Oakland City officials, including the City Council, Mayor and staff, cannot justify their support of the Domain Awareness Center by claiming to be ignorant of its risks to our safety and security.
Although 60 percent of Americans oppose the National Security Agency’s spying on our telephone and email communications, Oakland officials are supporting the creation of a full service urban surveillance network that threatens the privacy and security of everyone in the City.
Oakland’s Domain Awareness Center is a facility that will be able to monitor, merge, and permanently store at least the following kinds of data:
1. Photographs and videos generated by a growing network of publicly and privately owned cameras throughout the City.
2. Audio recordings made by Oakland’s “Shot Spotter” system. We have heard that this system’s microphones are so sensitive that they can record conversations in the streets close to system towers.
3. Photographs taken constantly by license plate readers mounted in Oakland police cars.
4. In the future, social media such as Facebook and Twitter and Internet sites.
Internal City communications gathered and published by the East Bay Express confirm that DAC’s targets are suspected terrorists, political and Occupy activists, and labor unions – not violent criminals. The DAC will not make our neighborhoods safer.
Full development of the DAC will allow law enforcement at all levels to track our movements, reconstruct our activities, and plot our networks of family, friends, and political associates.
The City’s contribution to running the center will be at least $1.5 annually, money that could otherwise be used to operate our parks, fix our streets, or maintain fire stations.
A short history lesson demonstrates why we should all care about the DAC.
During and just after World War I, tens of millions of Americans, including state governors and members of the U.S. Senate, concluded that the war had been fought simply to further the big business, banking, and manufacturing interests of the participant countries.

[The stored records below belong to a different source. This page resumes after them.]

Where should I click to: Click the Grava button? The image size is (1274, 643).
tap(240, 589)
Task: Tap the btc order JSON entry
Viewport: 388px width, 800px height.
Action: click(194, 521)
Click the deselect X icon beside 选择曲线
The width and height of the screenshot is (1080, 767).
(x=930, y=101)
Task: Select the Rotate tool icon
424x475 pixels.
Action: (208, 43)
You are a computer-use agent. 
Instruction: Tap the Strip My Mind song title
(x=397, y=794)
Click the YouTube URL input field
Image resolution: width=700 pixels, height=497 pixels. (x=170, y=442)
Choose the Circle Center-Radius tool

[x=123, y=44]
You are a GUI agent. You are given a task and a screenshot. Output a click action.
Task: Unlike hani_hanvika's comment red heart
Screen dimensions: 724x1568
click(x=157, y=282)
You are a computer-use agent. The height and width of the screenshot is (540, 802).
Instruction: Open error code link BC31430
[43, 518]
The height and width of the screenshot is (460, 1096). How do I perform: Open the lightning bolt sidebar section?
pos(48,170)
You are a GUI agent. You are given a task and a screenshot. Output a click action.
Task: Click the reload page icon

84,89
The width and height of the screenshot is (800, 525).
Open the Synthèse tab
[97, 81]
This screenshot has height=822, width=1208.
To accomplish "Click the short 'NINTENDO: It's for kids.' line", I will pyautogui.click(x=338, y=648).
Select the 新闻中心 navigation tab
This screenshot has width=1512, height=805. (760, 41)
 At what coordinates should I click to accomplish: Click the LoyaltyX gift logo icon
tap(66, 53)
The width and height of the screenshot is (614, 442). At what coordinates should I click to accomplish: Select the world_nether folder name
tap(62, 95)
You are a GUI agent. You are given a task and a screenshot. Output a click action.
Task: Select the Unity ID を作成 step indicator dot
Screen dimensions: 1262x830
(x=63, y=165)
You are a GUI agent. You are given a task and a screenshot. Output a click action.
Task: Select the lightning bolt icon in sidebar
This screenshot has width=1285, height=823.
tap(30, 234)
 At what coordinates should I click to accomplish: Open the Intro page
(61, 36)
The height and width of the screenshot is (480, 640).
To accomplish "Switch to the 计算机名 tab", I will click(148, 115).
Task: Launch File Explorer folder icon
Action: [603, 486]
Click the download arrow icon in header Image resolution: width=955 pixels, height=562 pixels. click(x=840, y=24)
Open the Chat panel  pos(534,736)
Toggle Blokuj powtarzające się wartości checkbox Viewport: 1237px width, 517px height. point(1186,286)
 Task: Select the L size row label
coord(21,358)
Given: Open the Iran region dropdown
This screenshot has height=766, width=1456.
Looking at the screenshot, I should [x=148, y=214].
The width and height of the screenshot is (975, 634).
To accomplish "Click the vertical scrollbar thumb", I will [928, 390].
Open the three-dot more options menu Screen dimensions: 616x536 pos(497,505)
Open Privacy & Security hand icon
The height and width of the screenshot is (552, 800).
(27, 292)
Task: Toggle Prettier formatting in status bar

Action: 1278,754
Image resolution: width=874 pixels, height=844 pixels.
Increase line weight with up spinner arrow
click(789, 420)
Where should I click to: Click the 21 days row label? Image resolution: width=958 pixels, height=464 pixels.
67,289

The pro-war federal government, with a young J. Edgar Hoover leading the effort, began keeping information – on 430,000 index cards – of people classified as subversives – peace activists, unionists, Wobblies, radicals, etc.
In 1919 and 1921, Attorney General Palmer unleashed Hoover to lead raids that led to 5,000 arrests, thousands of deportations, and the end of that movement.
After World War II there was very widespread agreement among Americans that the U.S. and Soviet Union should continue their successful wartime partnership to create a peaceful world where their different systems could compete peacefully for public support.
By 1950 Hoover had dossiers on 450,000 Americans, and a massive red baiting attack was used to justify the Taft-Hartley Act and other attacks on a growing, powerful labor movement, civil rights organizations including even the moderate NAACP, peace groups, and every organization that included communists or so-called fellow travelers among their members or supporters.
The progressive and labor movements in this country have never fully recovered from the attacks and prosecutions of the McCarthy era, even considering the upsurges of the 1960s.
The surveillance tools available to the government today make Hoover’s methods look like child’s play.
If the government could keep track of 450,000 Americans in 1950 by listening to their telephone calls, reading their mail, and following them, think of how many can be tracked using the tools available to the DAC, Fusion Centers, and NSA.
As I have said before, creating a safe and prosperous city requires a commitment to securing social and economic justice for all people in Oakland.
Rather than expensive technology, we need a decentralized police department staffed by officers who will work closely and cooperatively with our communities to protect people’s lives, property and constitutional rights.
As Mayor of Oakland, I will make sure that the DAC is closed and that our city’s police are prohibited from spying on the people of Oakland.
Dan Siegel is a civil rights attorney and a candidate for mayor.